Don’t worry, I’m not going to go off on an anti-capitalist or anti-technology screed. I’m very much a supporter of capitalism (even as I recognise the flaws in how we currently do it, I do believe those problems are fixable) and technology is at worst a qualified good for humanity.

But I do think this conflict – between groups wanting our data and us wanting to control our own data – eventually forces us to make certain choices. And what choice is right or wrong is inevitably going to be very individual. But for me personally, I think the situation has reached the point where I’m not sure I can in clear conscience continue to support the groups that engage in such (to me) unethical business and social practices and manipulations. Facebook’s privacy invasions even of people who don’t use it are extremely well known at this point. The spread of misinformation on TikTok, YouTube, Instagram, WhatsApp is old news. The negative effects on both individuals and groups are extremely well established and documented – and I’m not just talking mental or social effects either, it’s physically bad for you.

However, it’s not that simple, is it? Network effects are, as they say, a hell of a drug.

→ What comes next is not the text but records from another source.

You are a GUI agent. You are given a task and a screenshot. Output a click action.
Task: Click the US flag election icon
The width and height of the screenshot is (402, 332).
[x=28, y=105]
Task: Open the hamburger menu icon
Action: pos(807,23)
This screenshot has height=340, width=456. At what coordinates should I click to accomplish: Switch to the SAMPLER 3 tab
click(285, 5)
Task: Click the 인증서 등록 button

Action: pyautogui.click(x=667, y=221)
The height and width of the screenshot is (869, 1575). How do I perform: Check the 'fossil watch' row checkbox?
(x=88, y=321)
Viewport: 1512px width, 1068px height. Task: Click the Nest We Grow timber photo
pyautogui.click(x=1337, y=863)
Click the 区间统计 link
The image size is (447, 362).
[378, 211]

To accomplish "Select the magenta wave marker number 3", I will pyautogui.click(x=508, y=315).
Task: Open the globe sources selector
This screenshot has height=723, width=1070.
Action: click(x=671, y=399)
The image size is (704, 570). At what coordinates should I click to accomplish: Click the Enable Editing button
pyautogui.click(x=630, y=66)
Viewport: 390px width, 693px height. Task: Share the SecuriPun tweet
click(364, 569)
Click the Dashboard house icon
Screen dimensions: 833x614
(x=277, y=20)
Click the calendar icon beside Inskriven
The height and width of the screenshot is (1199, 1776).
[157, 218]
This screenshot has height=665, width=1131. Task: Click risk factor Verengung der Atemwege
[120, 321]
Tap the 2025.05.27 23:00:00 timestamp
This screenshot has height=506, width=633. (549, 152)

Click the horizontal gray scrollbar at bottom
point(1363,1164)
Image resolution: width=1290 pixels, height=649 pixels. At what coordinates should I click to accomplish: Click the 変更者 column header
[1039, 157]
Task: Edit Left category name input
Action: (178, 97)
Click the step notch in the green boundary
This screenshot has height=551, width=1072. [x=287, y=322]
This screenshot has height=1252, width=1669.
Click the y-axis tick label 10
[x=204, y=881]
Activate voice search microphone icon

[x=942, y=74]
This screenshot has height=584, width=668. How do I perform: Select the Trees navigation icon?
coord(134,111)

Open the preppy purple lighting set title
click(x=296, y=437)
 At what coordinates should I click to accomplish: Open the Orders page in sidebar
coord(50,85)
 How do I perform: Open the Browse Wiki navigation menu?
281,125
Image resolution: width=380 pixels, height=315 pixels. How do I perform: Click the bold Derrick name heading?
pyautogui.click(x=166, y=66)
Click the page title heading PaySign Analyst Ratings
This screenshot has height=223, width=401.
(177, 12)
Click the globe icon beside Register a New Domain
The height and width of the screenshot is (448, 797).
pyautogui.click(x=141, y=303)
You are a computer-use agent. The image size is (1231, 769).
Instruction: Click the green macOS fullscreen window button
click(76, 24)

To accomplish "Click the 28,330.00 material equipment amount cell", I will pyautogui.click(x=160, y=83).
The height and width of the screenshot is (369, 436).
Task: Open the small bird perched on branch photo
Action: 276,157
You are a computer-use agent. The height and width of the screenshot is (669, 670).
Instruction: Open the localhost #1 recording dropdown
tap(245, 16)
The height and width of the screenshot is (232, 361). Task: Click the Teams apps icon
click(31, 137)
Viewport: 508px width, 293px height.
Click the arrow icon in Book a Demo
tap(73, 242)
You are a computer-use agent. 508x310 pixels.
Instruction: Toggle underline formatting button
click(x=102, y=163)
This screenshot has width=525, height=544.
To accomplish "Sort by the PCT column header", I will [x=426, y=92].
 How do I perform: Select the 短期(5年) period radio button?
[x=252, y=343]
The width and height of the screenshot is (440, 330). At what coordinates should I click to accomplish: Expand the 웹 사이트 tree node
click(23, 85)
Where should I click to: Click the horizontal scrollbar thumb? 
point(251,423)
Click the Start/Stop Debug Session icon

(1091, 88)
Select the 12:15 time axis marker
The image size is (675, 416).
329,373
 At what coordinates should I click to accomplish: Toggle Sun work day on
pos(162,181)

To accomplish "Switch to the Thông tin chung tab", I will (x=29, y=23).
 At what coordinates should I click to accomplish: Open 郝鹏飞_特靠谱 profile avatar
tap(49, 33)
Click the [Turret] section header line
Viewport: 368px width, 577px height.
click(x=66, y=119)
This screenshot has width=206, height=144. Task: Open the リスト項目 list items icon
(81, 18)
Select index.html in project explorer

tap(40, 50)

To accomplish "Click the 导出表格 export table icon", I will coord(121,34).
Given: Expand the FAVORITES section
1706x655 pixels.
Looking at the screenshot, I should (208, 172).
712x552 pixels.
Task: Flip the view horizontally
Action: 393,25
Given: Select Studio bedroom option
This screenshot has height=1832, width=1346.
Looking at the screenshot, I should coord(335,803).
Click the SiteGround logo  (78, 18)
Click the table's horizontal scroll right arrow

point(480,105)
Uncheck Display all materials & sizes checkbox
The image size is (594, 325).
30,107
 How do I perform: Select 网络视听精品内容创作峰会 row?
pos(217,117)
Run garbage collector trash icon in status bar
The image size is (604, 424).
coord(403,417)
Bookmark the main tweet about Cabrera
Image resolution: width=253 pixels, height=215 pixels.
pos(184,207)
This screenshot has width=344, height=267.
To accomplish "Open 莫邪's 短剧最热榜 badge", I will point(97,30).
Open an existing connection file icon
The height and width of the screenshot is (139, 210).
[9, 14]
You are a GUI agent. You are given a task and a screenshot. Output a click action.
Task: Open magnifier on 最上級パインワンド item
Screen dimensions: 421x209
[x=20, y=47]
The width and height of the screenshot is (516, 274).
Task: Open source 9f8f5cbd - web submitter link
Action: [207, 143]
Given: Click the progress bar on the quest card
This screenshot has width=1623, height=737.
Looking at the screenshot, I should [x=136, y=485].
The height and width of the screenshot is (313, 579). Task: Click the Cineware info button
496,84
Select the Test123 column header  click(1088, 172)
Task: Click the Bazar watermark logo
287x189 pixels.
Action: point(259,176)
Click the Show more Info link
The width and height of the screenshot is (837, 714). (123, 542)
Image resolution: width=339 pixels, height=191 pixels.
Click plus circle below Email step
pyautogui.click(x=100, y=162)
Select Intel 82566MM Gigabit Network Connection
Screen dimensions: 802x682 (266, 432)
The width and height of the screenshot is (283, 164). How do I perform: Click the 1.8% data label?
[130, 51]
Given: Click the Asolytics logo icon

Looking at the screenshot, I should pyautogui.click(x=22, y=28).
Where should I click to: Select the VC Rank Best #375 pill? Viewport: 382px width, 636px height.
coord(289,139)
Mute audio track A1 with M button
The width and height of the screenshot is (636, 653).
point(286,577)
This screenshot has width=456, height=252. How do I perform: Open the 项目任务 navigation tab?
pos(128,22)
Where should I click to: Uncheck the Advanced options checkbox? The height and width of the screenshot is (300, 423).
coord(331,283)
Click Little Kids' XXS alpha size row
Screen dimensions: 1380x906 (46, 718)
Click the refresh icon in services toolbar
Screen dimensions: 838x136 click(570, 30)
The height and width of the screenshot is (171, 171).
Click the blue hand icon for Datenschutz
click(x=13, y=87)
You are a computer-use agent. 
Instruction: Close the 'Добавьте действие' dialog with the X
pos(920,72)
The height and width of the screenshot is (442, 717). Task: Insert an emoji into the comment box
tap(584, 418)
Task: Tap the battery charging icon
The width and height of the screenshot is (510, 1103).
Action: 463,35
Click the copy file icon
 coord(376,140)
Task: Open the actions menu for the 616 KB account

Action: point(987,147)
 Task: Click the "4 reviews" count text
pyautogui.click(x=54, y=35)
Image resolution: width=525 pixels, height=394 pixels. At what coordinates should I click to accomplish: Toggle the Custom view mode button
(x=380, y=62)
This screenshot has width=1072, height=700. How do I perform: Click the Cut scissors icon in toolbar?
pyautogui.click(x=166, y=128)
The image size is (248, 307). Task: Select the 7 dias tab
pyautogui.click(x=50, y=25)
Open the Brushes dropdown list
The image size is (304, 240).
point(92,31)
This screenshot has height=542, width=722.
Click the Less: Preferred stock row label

You have to go where the people are, either for social interaction or business. The telegraph was a fine telecommunications system, but if everyone is using a telephone, its virtues are kind of irrelevant, aren’t they? A lot of the promotion for PacifiGo happens on our Facebook page, and I’d estimate about half of direct customer interactions happen through that page – and Facebook is the second most common referral site over the last 30 days after Google. That said, both of those combined are less than 10% of the people who accessed the page directly during the same time, so maybe I’m over-reaching on that metric. And a lot of people who are interested in getting go equipment often search for information in go groups on social media like Facebook.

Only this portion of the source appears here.